Building for React Native comes with quirks that desktop web doesn't have. The biggest one: Android's back button. On my first test on a real device, I pressed the back button and the app closed, losing all my progress since the last autosave.

The fix:

useEffect(() => {
  const backHandler = BackHandler.addEventListener(
    'hardwareBackPress',
    () => {
      saveState();
      return false; // Let the app close after saving
    }
  );

  return () => backHandler.remove();
}, []);

Another gotcha: AsyncStorage has size limits on Android (6MB by default). My save file was approaching 1MB because I was storing every single building upgrade as a separate object. I refactored to store just the level counts and recalculate everything on load. Dropped the save file to 50KB.

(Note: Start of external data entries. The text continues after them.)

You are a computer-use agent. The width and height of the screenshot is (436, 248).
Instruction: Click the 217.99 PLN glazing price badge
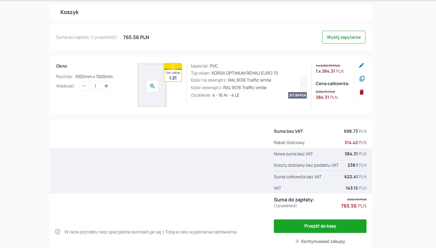tap(297, 95)
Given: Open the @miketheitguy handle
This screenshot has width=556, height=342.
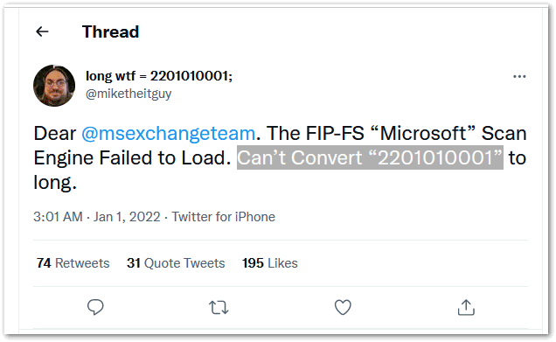Looking at the screenshot, I should (x=129, y=94).
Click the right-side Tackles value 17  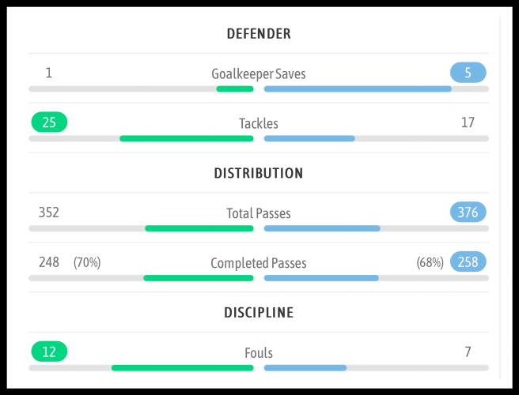pos(468,122)
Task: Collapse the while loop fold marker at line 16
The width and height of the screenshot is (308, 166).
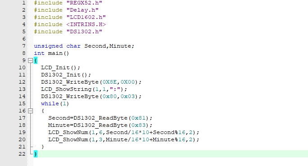Action: (x=30, y=111)
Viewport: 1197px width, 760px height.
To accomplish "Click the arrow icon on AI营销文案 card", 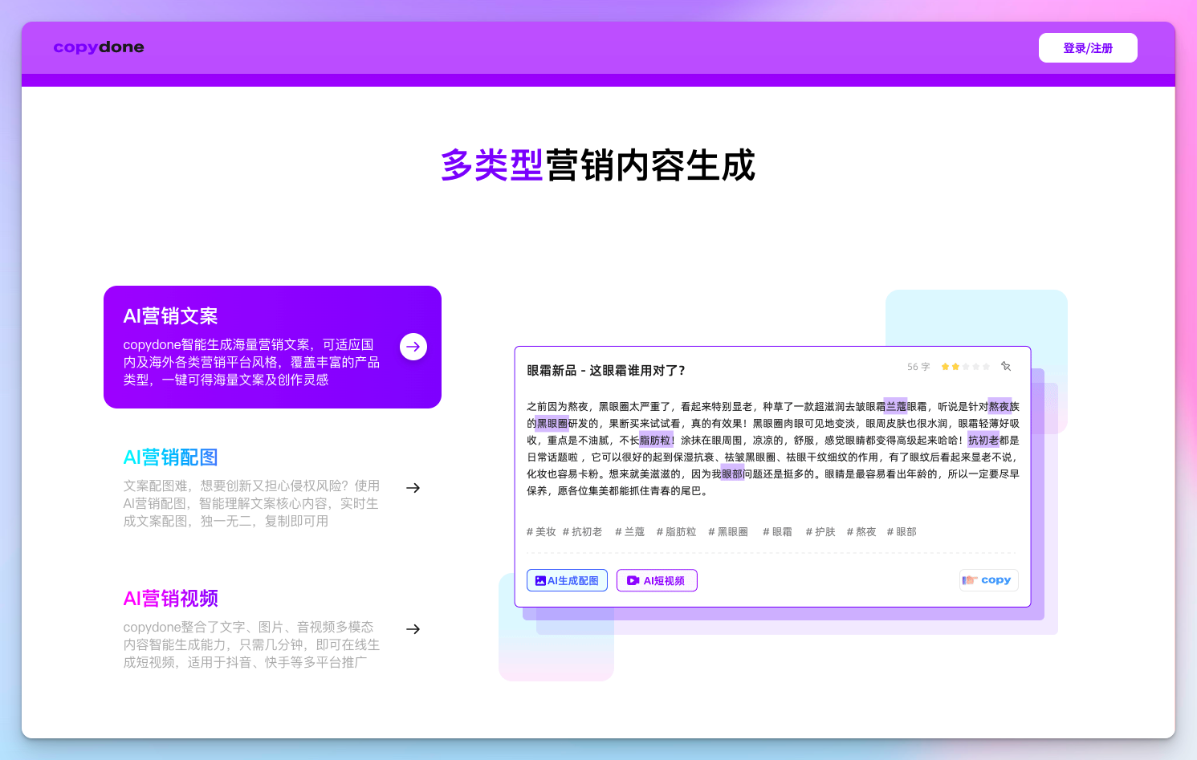I will [x=413, y=346].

Also, iOS and Android handle backgrounding differently. iOS is more aggressive about suspending apps. I had to use AppState to detect when the app goes background and immediately save:

useEffect(() => {
  const subscription = AppState.addEventListener('change', nextAppState => {
    if (nextAppState.match(/inactive|background/)) {
      saveState();
      setLastSaveTime(Date.now());
    }
  });

  return () => subscription.remove();
}, []);

What I learned

Building an idle game taught me more about game design than any tutorial. The genre looks simple but the details matter. Every number, every curve, every mechanic is carefully tuned to create that 'just one more upgrade' feeling.

I learned more about exponential math than I ever did in school. I learned about mobile performance optimization the hard way. I learned that game balance is both an art and a science, requiring spreadsheets and gut feel in equal measure.

Most importantly, I learned why idle games are so addictive. They're perfectly tuned to give you constant, measurable progress. In real life, growth is slow and non-linear. In idle games, you can watch numbers double every few minutes. It's progress distilled into its purest, most satisfying form.

Idle Rampage isn't finished yet, but it's playable and I'm proud of it. Check it out in the Projects section if you want to see numbers go up. Just don't blame me when you're still playing at 2am, telling yourself "just one more upgrade."